To enable SFSB checkpointing at the SFSB level, set availability-enabled="true" in the ejb element of the SFSB’s sun-ejb-jar.xml file as follows:
<sun-ejb-jar> ... <enterprise-beans> ... <ejb availability-enabled="true"> <ejb-name>MySFSB</ejb-name> </ejb> ... </enterprise-beans> </sun-ejb-jar>
If SFSB checkpointing is enabled, checkpointing generally occurs after any transaction involving the SFSB is completed, even if the transaction rolls back.
To specify additional optional checkpointing of SFSBs at the end of non-transactional business methods that cause important modifications to the bean’s state, use the checkpoint-at-end-of-method element within the ejb element in sun-ejb-jar.xml.
For example:
<sun-ejb-jar> ... <enterprise-beans> ... <ejb availability-enabled="true"> <ejb-name>ShoppingCartEJB</ejb-name> <checkpoint-at-end-of-method> <method> <method-name>addToCart</method-name> </method> </checkpoint-at-end-of-method> </ejb> ... </enterprise-beans> </sun-ejb-jar>
The non-transactional methods in the checkpoint-at-end-of-method element can be:
create() methods defined in the home interface of the SFSB, if you want to checkpoint the initial state of the SFSB immediately after creation
For SFSBs using container managed transactions only, methods in the remote interface of the bean marked with the transaction attribute TX_NOT_SUPPORTED or TX_NEVER
For SFSBs using bean managed transactions only, methods in which a bean managed transaction is neither started nor committed
Any other methods mentioned in this list are ignored. At the end of invocation of each of these methods, the EJB container saves the state of the SFSB to persistent store.
If an SFSB does not participate in any transaction, and if none of its methods are explicitly specified in the checkpoint-at-end-of-method element, the bean’s state is not checkpointed at all even if availability-enabled="true" for this bean.
For better performance, specify a small subset of methods. The methods chosen should accomplish a significant amount of work in the context of the J2EE application or should result in some important modification to the bean’s state.

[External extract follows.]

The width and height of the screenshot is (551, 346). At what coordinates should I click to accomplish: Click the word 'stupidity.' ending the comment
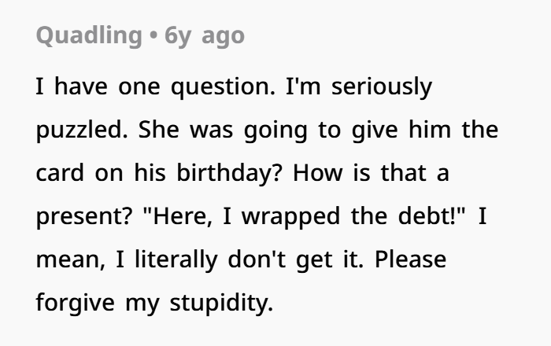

This section discusses restrictions on developing session beans and provides some optimization guidelines:
For stateful session beans, colocating the stateful beans with their clients so that the client and bean are executing in the same process address space improves performance.
The following restrictions on transactions are enforced by the container and must be observed as session beans are developed:
A session bean can participate in, at most, a single transaction at a time.
If a session bean is participating in a transaction, a client cannot invoke a method on the bean such that the trans-attribute element in the ejb-jar.xml file would cause the container to execute the method in a different or unspecified transaction context or an exception is thrown.
If a session bean instance is participating in a transaction, a client cannot invoke the remove method on the session object’s home or component interface object or an exception is thrown.